According to lead author, Dr Nigel Meredith:
"Last year NASA scientists suggested that lightning-generated radio waves leaking out into space are responsible for the gap between the two belts by dumping particles into the atmosphere. Since lightning occurs far more often over land than water, waves in space should also occur more over land. However, after analysing satellite data we found that there is no land-ocean variation at frequencies less than 1 kiloHertz where the waves are most intense. Instead, wave activity increases during geomagnetic disturbances driven by the Sun, suggesting that natural wave turbulence is responsible for the gap."

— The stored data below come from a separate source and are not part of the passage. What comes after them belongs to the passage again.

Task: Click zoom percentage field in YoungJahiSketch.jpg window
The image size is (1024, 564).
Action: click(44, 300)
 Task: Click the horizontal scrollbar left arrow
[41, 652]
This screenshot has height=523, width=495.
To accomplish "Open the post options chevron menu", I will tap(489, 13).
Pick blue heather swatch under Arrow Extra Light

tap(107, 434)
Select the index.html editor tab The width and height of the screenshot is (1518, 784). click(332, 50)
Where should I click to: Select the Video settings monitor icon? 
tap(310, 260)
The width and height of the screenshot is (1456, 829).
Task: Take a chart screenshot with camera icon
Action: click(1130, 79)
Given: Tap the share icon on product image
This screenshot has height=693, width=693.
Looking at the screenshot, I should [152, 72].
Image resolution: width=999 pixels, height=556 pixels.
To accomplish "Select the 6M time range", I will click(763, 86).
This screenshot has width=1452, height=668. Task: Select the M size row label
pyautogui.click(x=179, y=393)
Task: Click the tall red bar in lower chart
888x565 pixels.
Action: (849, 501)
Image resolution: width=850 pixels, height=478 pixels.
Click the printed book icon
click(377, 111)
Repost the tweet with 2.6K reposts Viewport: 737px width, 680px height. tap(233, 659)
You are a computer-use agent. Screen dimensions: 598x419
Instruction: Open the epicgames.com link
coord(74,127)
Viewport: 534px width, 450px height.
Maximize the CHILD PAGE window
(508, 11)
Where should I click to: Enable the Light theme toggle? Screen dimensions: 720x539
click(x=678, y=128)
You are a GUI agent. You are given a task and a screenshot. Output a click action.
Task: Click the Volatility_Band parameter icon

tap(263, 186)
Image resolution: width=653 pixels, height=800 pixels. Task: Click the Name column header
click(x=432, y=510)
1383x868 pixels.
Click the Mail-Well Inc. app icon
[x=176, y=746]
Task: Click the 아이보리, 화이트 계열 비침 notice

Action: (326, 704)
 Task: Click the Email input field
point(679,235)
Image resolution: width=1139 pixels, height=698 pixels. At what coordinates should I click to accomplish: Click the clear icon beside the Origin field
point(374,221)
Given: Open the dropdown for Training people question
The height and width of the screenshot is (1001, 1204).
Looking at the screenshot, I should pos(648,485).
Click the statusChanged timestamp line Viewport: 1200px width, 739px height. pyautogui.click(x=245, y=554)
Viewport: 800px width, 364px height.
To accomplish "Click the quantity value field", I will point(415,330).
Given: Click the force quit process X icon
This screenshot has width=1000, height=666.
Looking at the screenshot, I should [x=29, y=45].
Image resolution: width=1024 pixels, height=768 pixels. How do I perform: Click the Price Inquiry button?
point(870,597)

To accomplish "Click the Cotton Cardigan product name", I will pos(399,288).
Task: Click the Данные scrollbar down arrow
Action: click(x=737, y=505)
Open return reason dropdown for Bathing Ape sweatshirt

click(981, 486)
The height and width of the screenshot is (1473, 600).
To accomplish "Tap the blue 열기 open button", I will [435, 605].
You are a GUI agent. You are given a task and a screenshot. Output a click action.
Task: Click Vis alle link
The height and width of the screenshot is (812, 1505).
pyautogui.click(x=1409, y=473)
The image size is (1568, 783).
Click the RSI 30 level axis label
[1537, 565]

"The results are important, because a better understanding of the radiation belts will help modellers forecast space weather more accurately, helping to protect both astronauts and satellites from radiation hazards."
Van Allen radiation belts
The Van Allen radiation belts were the foremost discovery of the space age after being detected by the first US satellite Explorer I, which was launched during the International Geophysical Year of 1957-58. They are composed of energetic charged particles trapped inside the Earth's magnetic field, which surrounds the Earth like a ring doughnut. Energetic electrons in the Earth's Van Allen radiation belts occupy two distinct regions. The inner zone, which typically extends from altitudes of 200 km to 7000 km in the equatorial plane, is relatively stable. In contrast, the outer zone, which typically lies between 13,000 km and 40,000 km in the equatorial plane, is highly dynamic. The gap between the two zones, known as the slot region, is usually devoid of energetic electrons. However, the slot can fill during strong magnetic storms, such as witnessed during the so-called Halloween storm in 2003. Particles in the slot are subsequently lost, following interactions with the radio waves, on a time-scale of days.
Combined Release and Radiation Effects Satellite
The Combined Release and Radiation Effects Satellite (CRRES) was a joint NASA and U.S. Department of Defense mission to study the near Earth space environment and the effects of the Earth's radiation environment on microelectronic components. The satellite was launched on 25 July 1990 and operated in a highly elliptical geosynchronous transfer orbit with a perigee of 305 km, an apogee of 35,768 km and an inclination of 18o. The orbital period was approximately 10 hours. The satellite swept through the Van Allen radiation belts on average approximately 5 times per day, providing good coverage of this important region for 13 months.
Radio waves in space, known as plasmaspheric hiss, are responsible for the formation of the slot region between the inner and outer radiation belt. While the details of the loss process are well known, the source of these waves has been a matter of intense debate for several decades.
There are two competing theories. One theory maintains that the radio waves are generated locally via natural turbulence in space, arising from particles injected during enhanced magnetic activity driven by the Sun. The other theory suggests that the radio waves, generated by lightning activity on Earth, leak into space and evolve into hiss after multiple reflections in space.
Enhanced fluxes of energetic particles damage spacecraft and are a risk to humans in space. Improved understanding of the weather in space will help protect the satellites and astronauts operating in these regions.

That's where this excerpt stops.